The overhang continues its eastward journey, letting the sun peer underneath its edge. The boundary has now moved past my feet; warming below my legs still cool in the morning breeze. The humidity is rising, or else the coffee sweats are about to break. The tip of the pen still swirls across the paper, barely controlled and crashing above and below the lines. Every once in a while I go back over a word or two to make the letters clear enough that I might be able to read it later. Someone approaches the table just as the song is ending, and I push Pause and take my earbuds out.
“This seat taken?”
No, no, go ahead and take it.
“There’s nowhere to take it to. May I join you? May we share this table?”
Oh geez, sorry. Sure. Let me move some of this crap.
“You can stay spread out, but I might not be able to keep from peeking.”
Ah, no. You wouldn’t want to do that. Might sprain your eyes trying to make it out.
“Then,… I’ll wait,… until you post it. Or publish?” She says that last bit in a way that makes me stop and look her in the eye.
Say, what’s this all about?
“I have a confession to make. This isn’t a chance meeting. I have something for you.” She hands me a small dark card, sturdy stock with an embossed edge. I open it to read the message inside. It’s simply: “Tag! I dare you to answer all of her questions. Paul.” I look around, but no one seems to be watching us. She places her cup on the table and holds another out to me.
“This is from him too.”
I have to laugh, I can’t help it, caught in the force of a memory.
“What’s funny about a coffee?”
Nothing, no it’s nothing. Thank you. Thanks much.
Then I have to laugh again. She gives me a look.
Okay. Promise not to take it the wrong way? It’s just that the last time Paul sent a woman over with a drink for me it was in a, um, different setting. And now, there’s questions? What kind of questions?
“Questions about this.” She opens her hands apart over the scrawled-over papers on the table.
About this. Hmm. I take a sip of the coffee, and it’s good. Well, if you’re sure there’s nothing else, I’ll answer your questions.
She sips her coffee, leans across the table to put it down next to mine, and lingers. “We’ll at least start with the questions.” She gives her lower lip a quick bite as she sits back up. Getting out a padfolio, she opens to a middle page and asks:
1: Why write?
Well, because it all happens too much too fast, both the outside rushing and the inside inability to grasp long on any one thing, both a lack of focus and an absence of a focal point. Take this coffee in a cup: the ceramic from the earth, from stone, cast by hands to have purpose within a discernable shape, the solidness of the cup in contrast to the fluidity of the drink, and the ungraspable steam escaping off the top, the sugar mixed in, the flavor created by the blend and the memory of the past, the heat having been put into it and the heat escaping into the room into the building into the neighborhood, the pull between it and the Earth, the indiscernible tides from every other mass subsumed under the swirl I put into it by moving the cup. You could start at any one of those and start and never finish. Each item an infinity and in turn a component of an infinity, and in all the all-ness of it there’s something, something I find myself in the thrall of, but that releases me before I can comprehend it. 100 billion neurons and 100 trillion synapses aren’t enough to nearly keep up. So, to take a moment of it, to try and capture it, to even capture a portion of it, and hope there’s something…
What’s next?
2. Aesthetic?
That’s a question? No, sorry, mostly I would try to say it’s something like, Get Out Of The Way. Something I have still never managed to do to my satisfaction. I see my work suffering because of it, but still can’t stop.

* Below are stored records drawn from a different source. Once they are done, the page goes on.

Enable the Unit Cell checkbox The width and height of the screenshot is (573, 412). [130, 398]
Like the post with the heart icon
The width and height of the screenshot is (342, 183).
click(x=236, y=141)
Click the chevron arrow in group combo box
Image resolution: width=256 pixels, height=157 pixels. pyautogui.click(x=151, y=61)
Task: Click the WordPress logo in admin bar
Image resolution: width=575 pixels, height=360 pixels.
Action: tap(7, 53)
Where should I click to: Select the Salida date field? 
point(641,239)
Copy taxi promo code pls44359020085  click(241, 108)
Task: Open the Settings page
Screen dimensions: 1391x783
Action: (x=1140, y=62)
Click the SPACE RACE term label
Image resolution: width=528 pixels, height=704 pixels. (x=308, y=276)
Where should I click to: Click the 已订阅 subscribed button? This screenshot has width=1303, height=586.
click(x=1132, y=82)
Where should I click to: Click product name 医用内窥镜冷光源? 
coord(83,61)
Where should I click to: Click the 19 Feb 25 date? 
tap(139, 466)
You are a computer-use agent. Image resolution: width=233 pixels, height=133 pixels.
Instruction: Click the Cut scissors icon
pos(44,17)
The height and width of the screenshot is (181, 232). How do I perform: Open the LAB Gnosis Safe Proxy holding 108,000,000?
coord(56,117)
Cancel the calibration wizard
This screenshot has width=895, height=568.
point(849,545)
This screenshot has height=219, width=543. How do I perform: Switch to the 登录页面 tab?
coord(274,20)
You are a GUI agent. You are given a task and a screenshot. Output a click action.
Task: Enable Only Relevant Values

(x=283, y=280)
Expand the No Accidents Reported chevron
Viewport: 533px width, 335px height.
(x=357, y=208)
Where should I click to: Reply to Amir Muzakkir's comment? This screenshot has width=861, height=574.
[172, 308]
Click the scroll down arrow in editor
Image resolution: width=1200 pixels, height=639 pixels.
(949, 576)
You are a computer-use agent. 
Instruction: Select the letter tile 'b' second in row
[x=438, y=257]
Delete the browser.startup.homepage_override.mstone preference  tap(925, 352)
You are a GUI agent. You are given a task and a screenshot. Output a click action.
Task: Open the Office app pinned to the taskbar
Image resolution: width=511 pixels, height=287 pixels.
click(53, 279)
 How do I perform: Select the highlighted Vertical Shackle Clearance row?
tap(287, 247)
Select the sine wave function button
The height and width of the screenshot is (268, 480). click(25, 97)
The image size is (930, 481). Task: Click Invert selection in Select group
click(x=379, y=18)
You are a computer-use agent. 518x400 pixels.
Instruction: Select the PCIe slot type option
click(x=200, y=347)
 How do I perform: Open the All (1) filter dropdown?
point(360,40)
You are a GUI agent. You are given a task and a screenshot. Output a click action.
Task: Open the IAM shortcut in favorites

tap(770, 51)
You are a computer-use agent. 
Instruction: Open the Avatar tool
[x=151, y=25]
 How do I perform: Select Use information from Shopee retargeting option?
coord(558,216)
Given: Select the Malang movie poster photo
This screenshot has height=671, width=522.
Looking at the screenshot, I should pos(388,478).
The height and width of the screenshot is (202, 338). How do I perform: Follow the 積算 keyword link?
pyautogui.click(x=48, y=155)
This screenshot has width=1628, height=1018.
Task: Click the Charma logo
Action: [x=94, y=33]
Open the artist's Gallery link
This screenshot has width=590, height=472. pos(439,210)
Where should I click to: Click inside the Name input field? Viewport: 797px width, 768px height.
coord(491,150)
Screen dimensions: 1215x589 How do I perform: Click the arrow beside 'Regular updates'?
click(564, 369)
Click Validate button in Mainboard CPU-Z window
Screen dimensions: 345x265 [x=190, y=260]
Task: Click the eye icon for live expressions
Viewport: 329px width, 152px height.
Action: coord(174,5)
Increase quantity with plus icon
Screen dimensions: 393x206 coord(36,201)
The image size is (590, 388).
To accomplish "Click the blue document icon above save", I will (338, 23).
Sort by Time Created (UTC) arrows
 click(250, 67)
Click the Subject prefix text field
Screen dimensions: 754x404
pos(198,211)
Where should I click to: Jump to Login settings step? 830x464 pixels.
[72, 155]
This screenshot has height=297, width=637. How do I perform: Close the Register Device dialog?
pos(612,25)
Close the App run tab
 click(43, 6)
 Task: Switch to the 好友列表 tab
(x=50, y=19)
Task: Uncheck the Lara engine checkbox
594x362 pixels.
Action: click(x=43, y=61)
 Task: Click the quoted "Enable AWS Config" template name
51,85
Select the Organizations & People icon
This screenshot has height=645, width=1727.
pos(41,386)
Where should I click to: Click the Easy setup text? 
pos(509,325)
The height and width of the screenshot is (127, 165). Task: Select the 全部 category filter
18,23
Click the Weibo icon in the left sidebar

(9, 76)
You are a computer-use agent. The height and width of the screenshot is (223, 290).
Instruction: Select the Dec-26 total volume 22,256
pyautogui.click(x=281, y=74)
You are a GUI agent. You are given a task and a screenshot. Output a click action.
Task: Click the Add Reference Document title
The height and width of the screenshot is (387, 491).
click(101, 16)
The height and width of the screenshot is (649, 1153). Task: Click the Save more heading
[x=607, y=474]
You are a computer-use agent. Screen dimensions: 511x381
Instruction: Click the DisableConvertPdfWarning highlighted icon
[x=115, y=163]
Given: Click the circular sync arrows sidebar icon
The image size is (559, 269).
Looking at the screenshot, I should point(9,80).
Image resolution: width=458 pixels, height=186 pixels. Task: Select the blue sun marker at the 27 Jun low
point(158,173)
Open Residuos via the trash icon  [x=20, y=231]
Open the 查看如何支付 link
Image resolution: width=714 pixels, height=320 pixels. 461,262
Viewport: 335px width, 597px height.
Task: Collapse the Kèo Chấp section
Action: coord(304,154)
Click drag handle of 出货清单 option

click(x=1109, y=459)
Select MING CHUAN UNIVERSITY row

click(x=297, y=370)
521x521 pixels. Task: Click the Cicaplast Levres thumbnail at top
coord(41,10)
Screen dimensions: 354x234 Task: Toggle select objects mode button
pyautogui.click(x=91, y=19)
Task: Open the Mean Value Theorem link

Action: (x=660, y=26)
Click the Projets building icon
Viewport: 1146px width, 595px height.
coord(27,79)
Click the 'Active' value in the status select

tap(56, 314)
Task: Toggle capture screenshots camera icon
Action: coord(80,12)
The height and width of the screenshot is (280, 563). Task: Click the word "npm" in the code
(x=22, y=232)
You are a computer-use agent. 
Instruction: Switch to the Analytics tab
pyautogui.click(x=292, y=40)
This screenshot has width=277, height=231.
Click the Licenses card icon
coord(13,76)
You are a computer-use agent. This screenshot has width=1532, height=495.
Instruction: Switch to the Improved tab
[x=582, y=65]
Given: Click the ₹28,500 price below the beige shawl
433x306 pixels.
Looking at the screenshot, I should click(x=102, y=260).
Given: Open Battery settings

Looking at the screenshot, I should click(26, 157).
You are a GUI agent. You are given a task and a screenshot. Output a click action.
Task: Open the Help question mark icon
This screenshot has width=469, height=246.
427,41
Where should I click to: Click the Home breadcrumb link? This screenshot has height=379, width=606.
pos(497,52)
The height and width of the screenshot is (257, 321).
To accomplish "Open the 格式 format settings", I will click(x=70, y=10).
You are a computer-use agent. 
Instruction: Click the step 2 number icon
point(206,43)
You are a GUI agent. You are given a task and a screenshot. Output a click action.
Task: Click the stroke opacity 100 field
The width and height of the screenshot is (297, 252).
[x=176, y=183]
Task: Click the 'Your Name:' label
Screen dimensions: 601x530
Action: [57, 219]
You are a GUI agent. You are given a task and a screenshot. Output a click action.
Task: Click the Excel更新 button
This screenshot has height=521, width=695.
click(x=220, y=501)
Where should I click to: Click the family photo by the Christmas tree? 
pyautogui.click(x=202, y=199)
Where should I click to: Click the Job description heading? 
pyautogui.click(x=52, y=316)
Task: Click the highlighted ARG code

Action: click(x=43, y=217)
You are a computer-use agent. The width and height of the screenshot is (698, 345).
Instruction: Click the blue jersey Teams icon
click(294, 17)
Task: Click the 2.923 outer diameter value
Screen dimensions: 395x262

Also, remind me later, I’ve got a funny story about aestheticians. Well, I think it’s funny. Actually, never mind that, what else you got?
3. Process?
There’re always a couple of images first. Maybe it’s a couple of lines of dialogue, which is just another way of saying an image of a conversation. Even if it’s the dialogue, I have a feeling of the setting, the meaning behind the way it's delivered. I start writing out the image, which brings out the idea that I use to string the images on. I have a set of images waiting for the right string to be a part of. Sometimes the idea never occurs to me, but the images are powerful enough to demand to stand on their own. These scare me, because I’m sure there’s an idea that I’m just resistant to. For this reason, they are also the most compelling to me. Let’s move on, before I start thinking too much about it and start screwing it all up.
4. The Moment Right Now?
You mean this heartbeat? This minute of the planetary arc? This step of civilization? This turn on the wheel? The moment of speaking? Writing? Typing? Reading? This brief near-connection between you and I? There are too many moments coinciding, and so there is no moment at all. In fact, it seems so tenuous, I fear if we try to stay in it, we might all disappear. Ask me your next question.
5. Shortcomings?
All the finitenesses, of myself, of duration, of the tools, of possibility. But then, without them, there would be no reason to write.
Anything else?
I handed her my notebook, and my pen.
She said there was something else before we were done with the official reason for her coming by, that I was to tag 6 others to answer the questions.
If I’ve been tagged, everyone else has already done it.